Mansur didn’t care. He pushed another stack of photocopied letters across the table to me, but I ignored them.

“You don’t seem surprised at the suggestion that your sister sent love letters to Barnwell.”

“These aren’t even love letters,” I said, after I’d looked at the first few. LaReigne was a romantic sap, and those letters weren’t even all that gushy.

Next to the stack of letters, Mansur laid out a couple of Polaroids. Your standard sad prison visitation photos. Grainy, under fluorescent lights, everybody looking a little green and smiling awkwardly, posing against cinder block walls, or, somehow more depressing: a fake outdoor backdrop as cheap and cheesy as a Sears portrait studio. The kind of family photos that made up a lot of my childhood.

The pictures had been taken on the same night, probably only a few seconds apart. LaReigne was wearing a blush pink sweater. Modest, because you have to follow dress code for prison visitation, but nice. She looked pretty, standing next to Tague Barnwell in his prison scrubs.

You couldn’t tell from his mug shot in the news, but Tague was good-looking. Tall. Broad in the shoulders. Light brown hair and a mustache. Super white teeth flashing at the camera. Maybe even better looking than Loudon, if you go for guys with prison-gang tattoos on their forearms. I couldn’t make out the details, but from the shape of it, I knew what it was. A green-and-white number fourteen pool ball with the legs of a swastika peeking out around the edges. If you didn’t know what you were looking at, it might take you a while to notice it, but it was exactly like the one my father got while he was in prison.
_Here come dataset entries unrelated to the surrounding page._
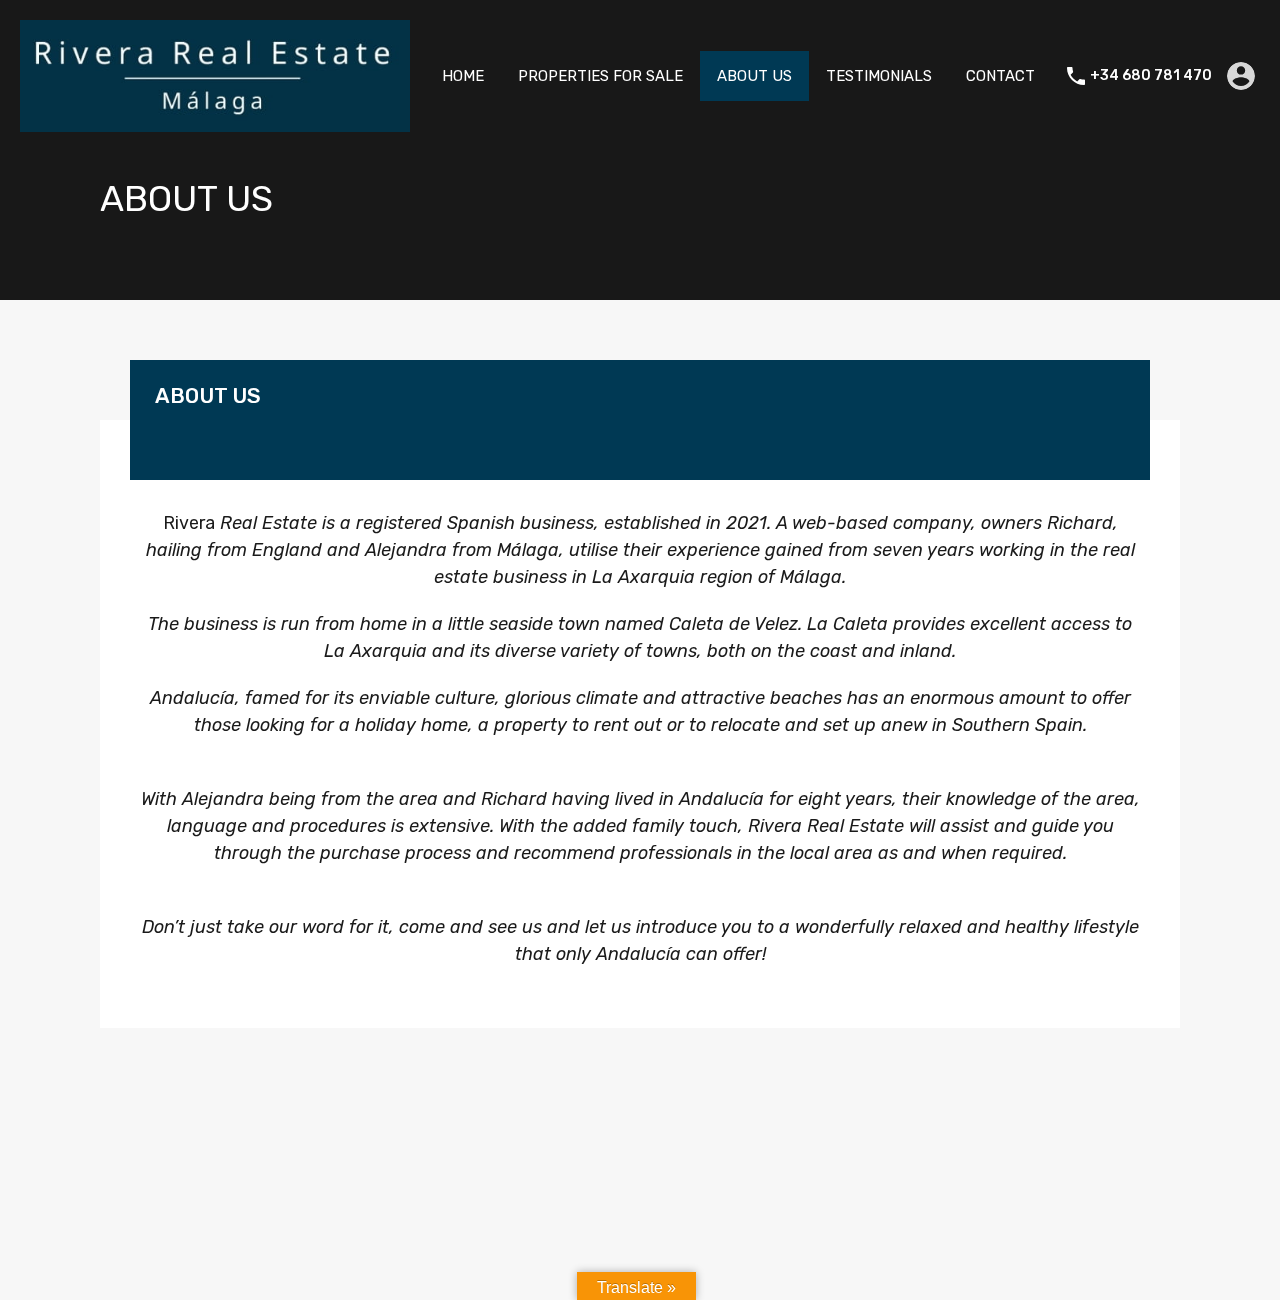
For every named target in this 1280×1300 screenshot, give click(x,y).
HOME (463, 76)
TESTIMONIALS (879, 76)
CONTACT (1000, 76)
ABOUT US (754, 76)
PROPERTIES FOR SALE (600, 76)
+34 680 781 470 (1151, 76)
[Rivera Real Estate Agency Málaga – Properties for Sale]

Dad had always worn long sleeves on visitation day, but when I claimed his body, I’d seen the tattoo.

“This one came out of your sister’s box of letters.” Mansur tapped one of the pictures. “The other one came out of Barnwell’s cell. He had it pinned up over his bunk, like the last thing he looked at before he fell asleep every night.”

“Everybody needs something to get them through.”
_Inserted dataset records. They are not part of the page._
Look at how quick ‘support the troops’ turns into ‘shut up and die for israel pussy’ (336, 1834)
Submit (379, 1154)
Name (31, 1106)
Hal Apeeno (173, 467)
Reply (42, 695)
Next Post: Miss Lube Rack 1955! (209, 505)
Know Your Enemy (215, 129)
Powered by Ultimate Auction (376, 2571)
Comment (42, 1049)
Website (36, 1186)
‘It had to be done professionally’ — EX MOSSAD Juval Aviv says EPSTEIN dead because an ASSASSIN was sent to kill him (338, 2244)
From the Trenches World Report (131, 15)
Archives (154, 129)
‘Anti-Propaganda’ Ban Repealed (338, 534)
“Suddenly, it seems like you know a lot more than you thought you did.”

“I don’t,” I said. “Here’s what I know. LaReigne can fall in love at the drop of a hat. Every guy is her one true love, and she has terrible taste in men. Also, some women really like lifers, because you always know where they are. When your man is in prison, he’s not out cheating on you or spending your money or coming home drunk and smacking you around. He’s locked up nice and safe somewhere, and he has time to write you love letters.”

Mansur actually chuckled. Like I was funny. Like he was having fun.

“That sounds like the voice of experience,” he said.

“Not mine. I don’t do romance, and I definitely don’t do romance with guys in prison. My mother, she was a hundred percent faithful to my father, even though he was never coming home. He used to send her three letters a week and he called every Thursday. Maybe to LaReigne that looked better than how her marriage turned out.”